### PROBLEM STATEMENT
Copy out the rows word for word, beginning at the line that contains "At what (x,y)" and ending after the line that contains "Looking at the".

### TASK INPUTS
+ + +

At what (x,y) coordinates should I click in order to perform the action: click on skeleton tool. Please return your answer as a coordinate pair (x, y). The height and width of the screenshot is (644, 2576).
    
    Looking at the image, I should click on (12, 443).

+ + +

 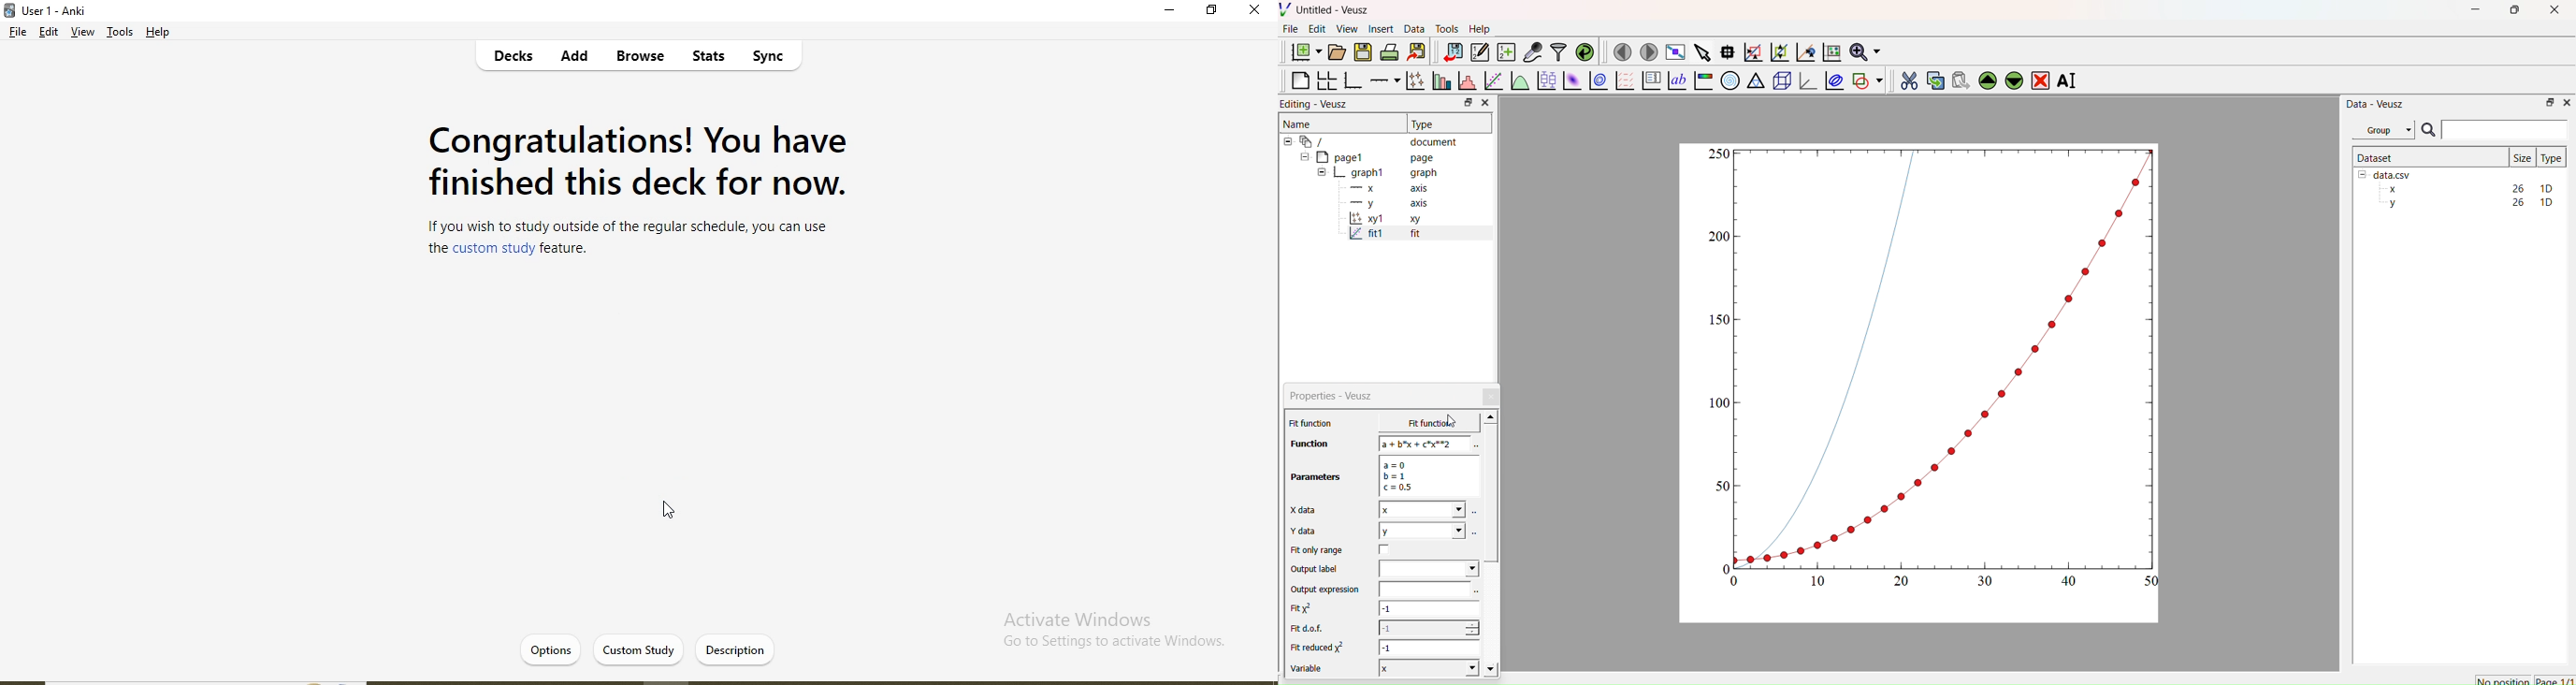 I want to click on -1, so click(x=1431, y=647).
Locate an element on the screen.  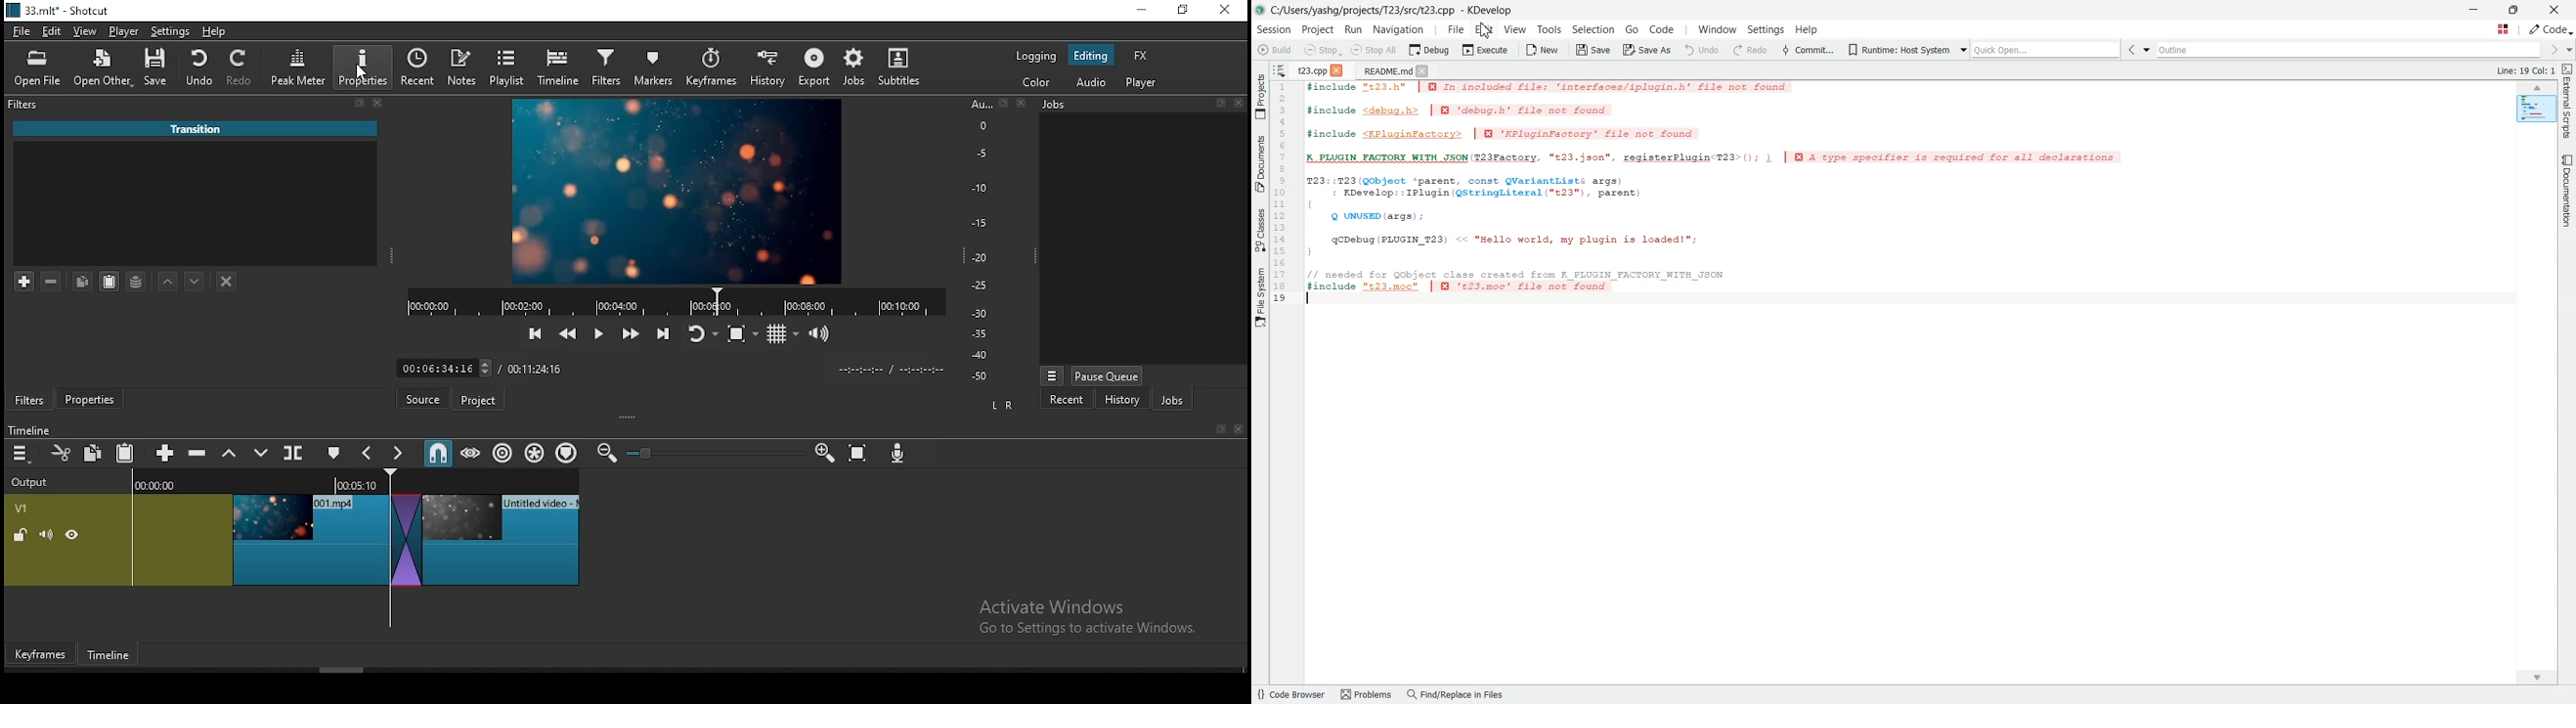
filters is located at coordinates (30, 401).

+ + +

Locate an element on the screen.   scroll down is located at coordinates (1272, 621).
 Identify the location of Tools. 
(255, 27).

+ + +

### WORKED ANSWER
At what (x,y) coordinates should I click in order to perform the action: click on skeleton tool. Please return your answer as a coordinate pair (x, y). The height and width of the screenshot is (644, 2576).
    
    Looking at the image, I should click on (12, 443).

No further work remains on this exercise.